The largest sectoral configuration of LQDI is bonds issued by companies that provide banking services, followed by bonds issued by consumer staples companies and bonds issued by communications companies. The fund provides exposure to these bonds by holding shares in iShares iBoxx $ Investment Grade Corporate Bond ETF (LQD), while reducing inflation risks through the use of swap contracts. The top three held by LQD are bonds issued by investment banking and financial services holding company JP Morgan Chase & Co. (JPM); Bank of America (BAC), an investment bank and financial services holding company; and AT&T Inc. (T ), a communications and digital entertainment holding company.
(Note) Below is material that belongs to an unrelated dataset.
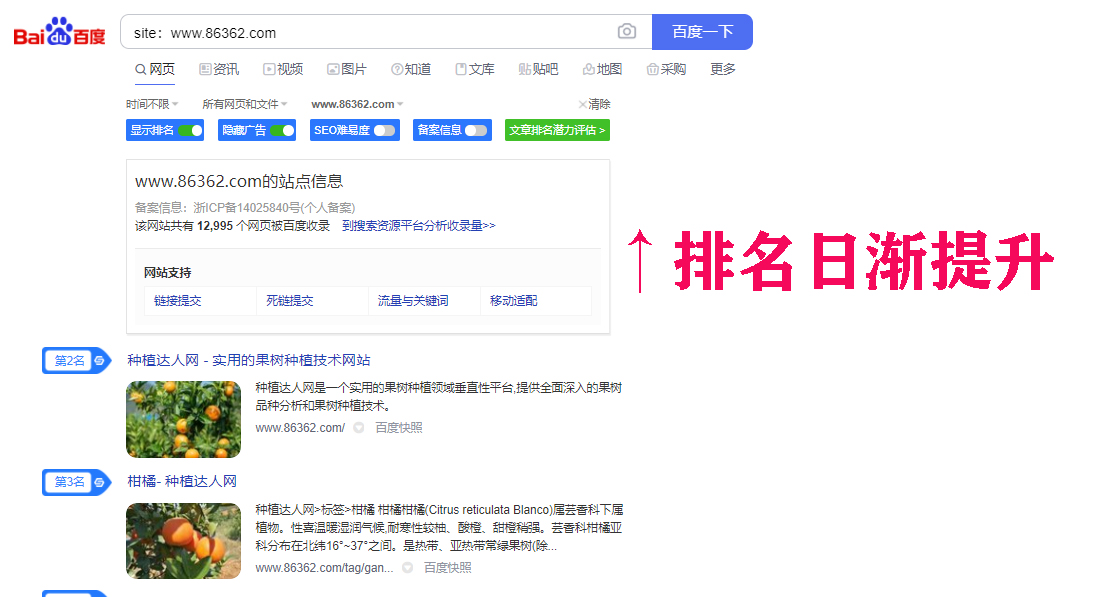
Task: Toggle the 显示排名 switch
Action: click(190, 130)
  • Performance over one year: 4.5%
  • Expense rate: 0.16%
  • Annual dividend yield: 2.06%
  • Three-month average daily volume: 115,745
  • Assets under management: US$840.2 million
  • Date of establishment: July 22, 2015
  • Issuer: BlackRock Financial Management

IGBH tracks the BlackRock Interest Rate Hedged Long-Term Corporate Bond Index, which aims to reduce the interest rate risk of investment-grade corporate bond portfolios with a remaining maturity of more than ten years. ETF invests in corporate bonds with investment grade ratings and remaining maturities greater than 10 years. Most of the assets it holds have a remaining maturity of more than 20 years, and the fund’s largest exposure is bonds issued by companies operating in the consumer staples industry.
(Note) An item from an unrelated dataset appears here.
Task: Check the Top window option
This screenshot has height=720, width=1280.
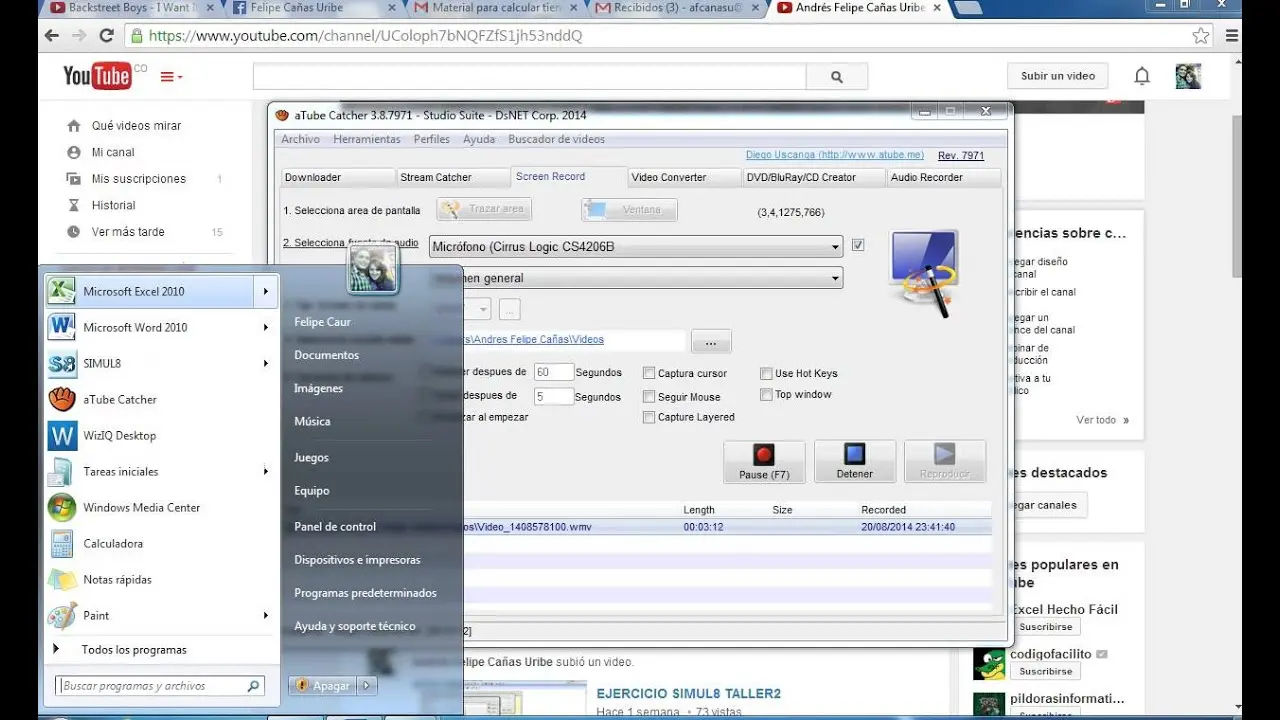Action: pos(767,395)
IGBH also adopts a rule-based strategy to reduce interest rate risk. It implements this strategy by holding shares in the iShares 10+ year investment grade corporate bond ETF (IGLB) and short positions in interest rate swaps. The top three bonds held by IGLB include those issued by the following companies: AT&T; Verizon Communications, a communications, information and entertainment holding company; and Comcast Corporation (CMCSA), a global media and technology group.
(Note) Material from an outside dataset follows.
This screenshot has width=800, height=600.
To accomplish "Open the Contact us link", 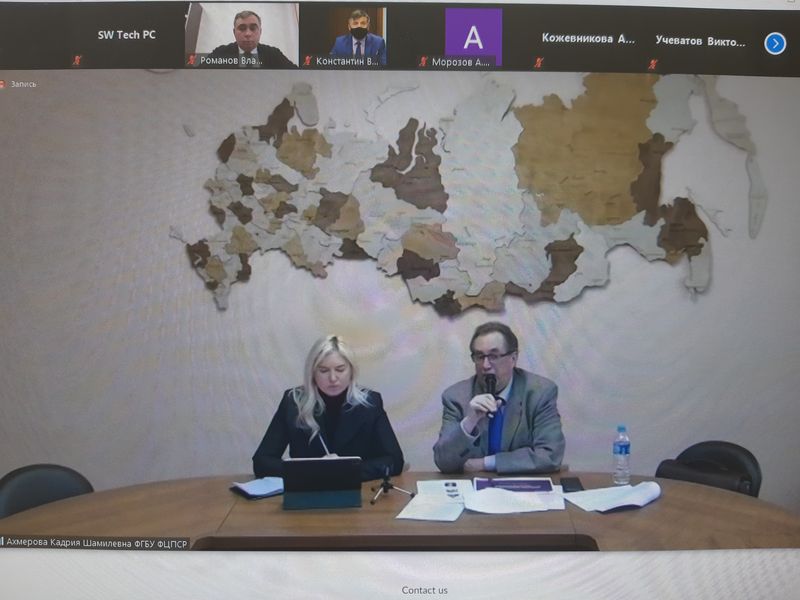I will pos(424,590).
  • Performance over one year: 3.2%
  • Expense rate: 0.24%
  • Annual dividend yield: 1.82%
  • Three-month average daily volume: 45,748
  • Assets under management: US$746 million
  • Date of establishment: May 27, 2014
  • Issuer: BlackRock Financial Management

LQDH tracks the BlackRock Interest Rate Hedged Corporate Bond Index, which aims to reduce the interest rate risk of investment-grade corporate bond portfolios. ETFs follow a rule-based strategy that aims to reduce interest rate risk by establishing short positions in interest rate swaps. It invests in corporate bonds with remaining maturities ranging from less than one year to more than 20 years. However, its biggest exposure is bonds with a remaining maturity of 20 years or more.

Currently, LQDH’s largest industry configuration is bonds issued by companies that provide banking services, followed by bonds issued by consumer staples companies and bonds issued by communications companies. Like LQDI, the fund itself does not invest in these bonds, but gains exposure to these bonds by holding shares in iShares iBoxx $ Investment Grade Corporate Bond ETF.

The comments, opinions and analysis expressed here are for reference only and should not be regarded as personal investment advice or advice on investing in any securities or adopting any investment strategy. Although we believe that the information provided here is reliable, we do not guarantee its accuracy or completeness. The views and strategies described in our content may not be suitable for all investors. Due to the rapidly changing market and economic conditions, all comments, opinions and analyses contained in our content are presented on the date of publication and may change without notice. This material is not intended to provide a complete analysis of every important fact about any country, region, market, industry, investment or strategy.